### GIVEN TASK:
Write out every line of the listing below word for word, leaving out the pictures.
[start of MATERIAL PROVIDED]
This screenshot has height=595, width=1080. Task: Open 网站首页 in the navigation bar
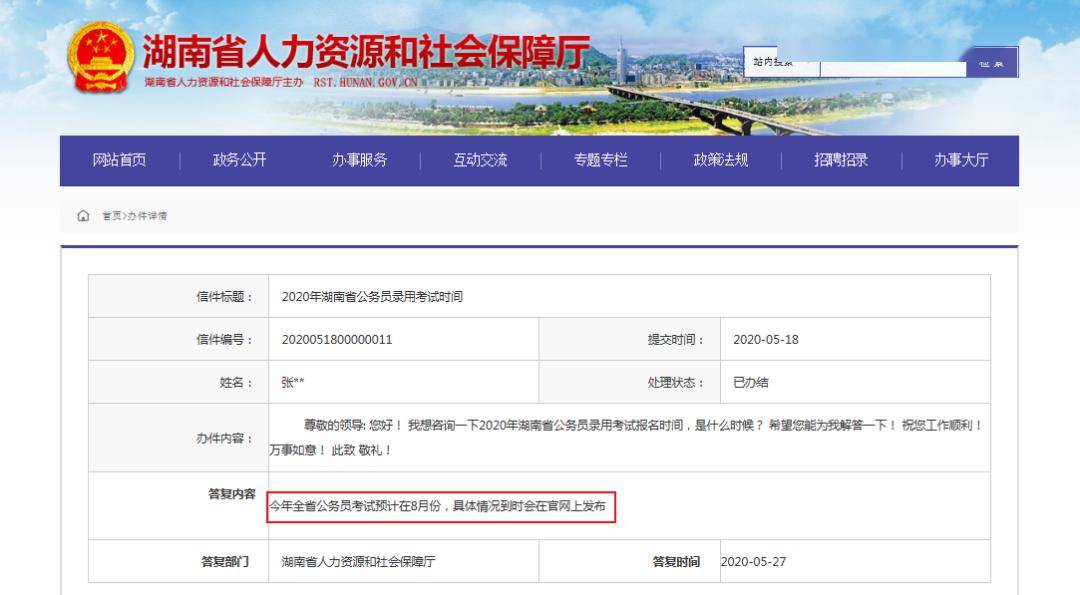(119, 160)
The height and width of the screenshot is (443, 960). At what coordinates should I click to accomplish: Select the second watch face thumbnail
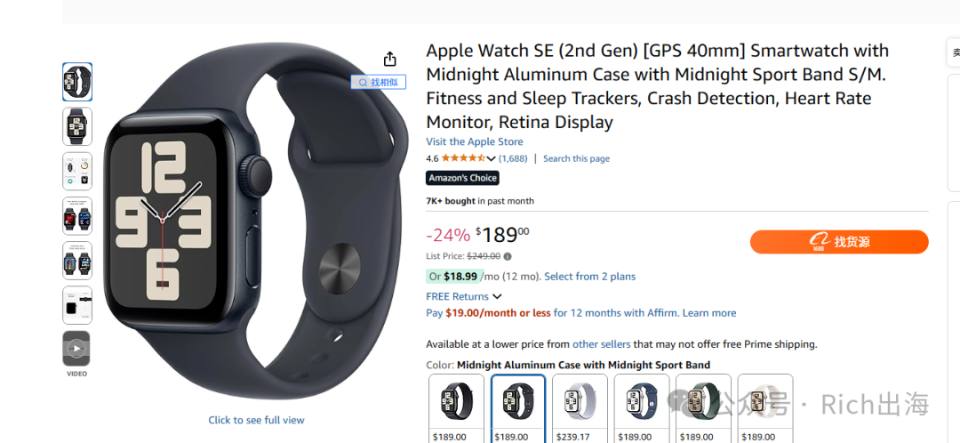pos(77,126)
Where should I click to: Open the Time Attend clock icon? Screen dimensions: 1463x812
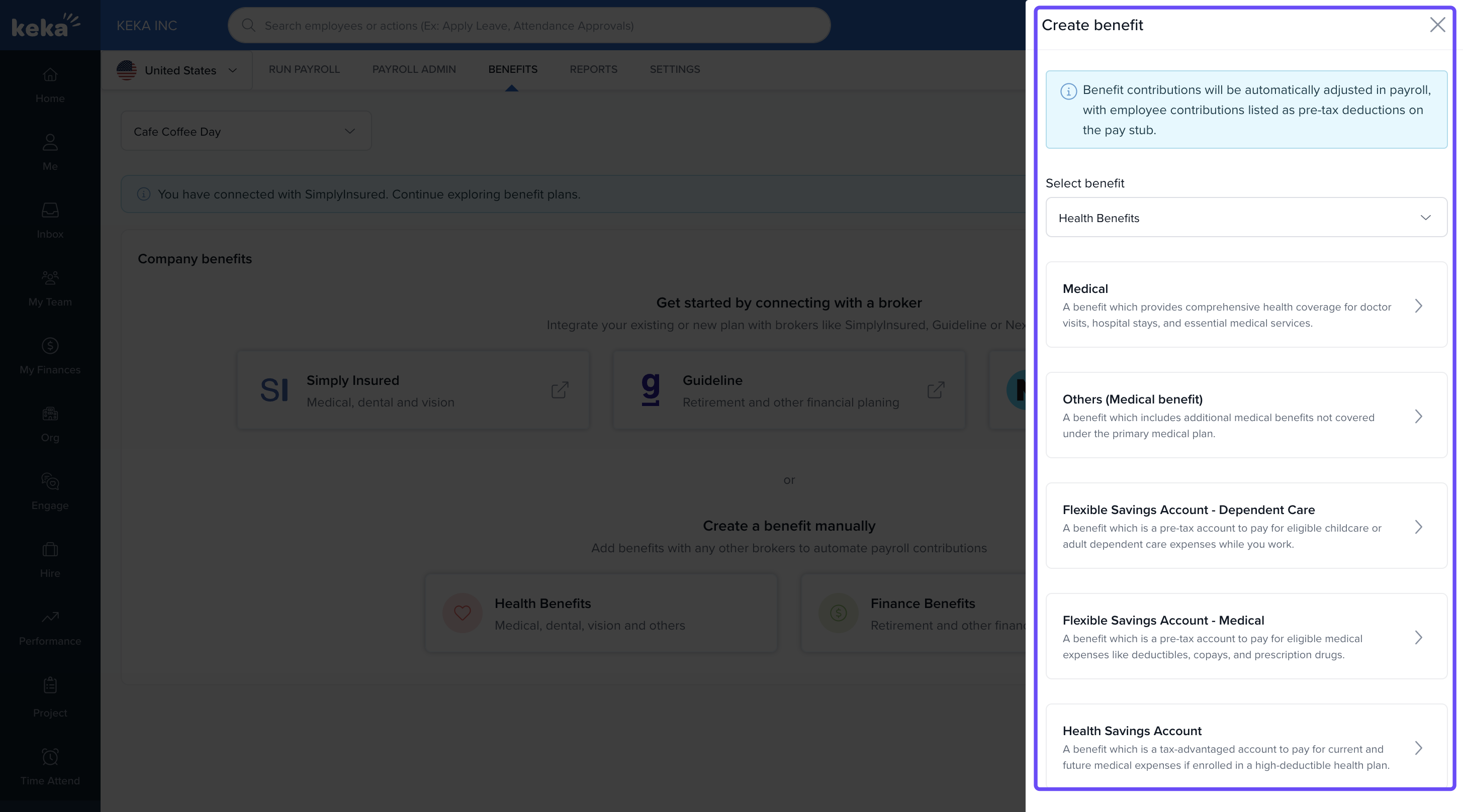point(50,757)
[end of MATERIAL PROVIDED]
### RESULT OF THIS EXERCISE:
This screenshot has height=595, width=1080. Task: Open 网站首页 in the navigation bar
(119, 160)
The height and width of the screenshot is (443, 960). At what coordinates should I click to accomplish: Select the second watch face thumbnail
pos(77,126)
Where should I click to: Open the Time Attend clock icon? Screen dimensions: 1463x812
point(50,757)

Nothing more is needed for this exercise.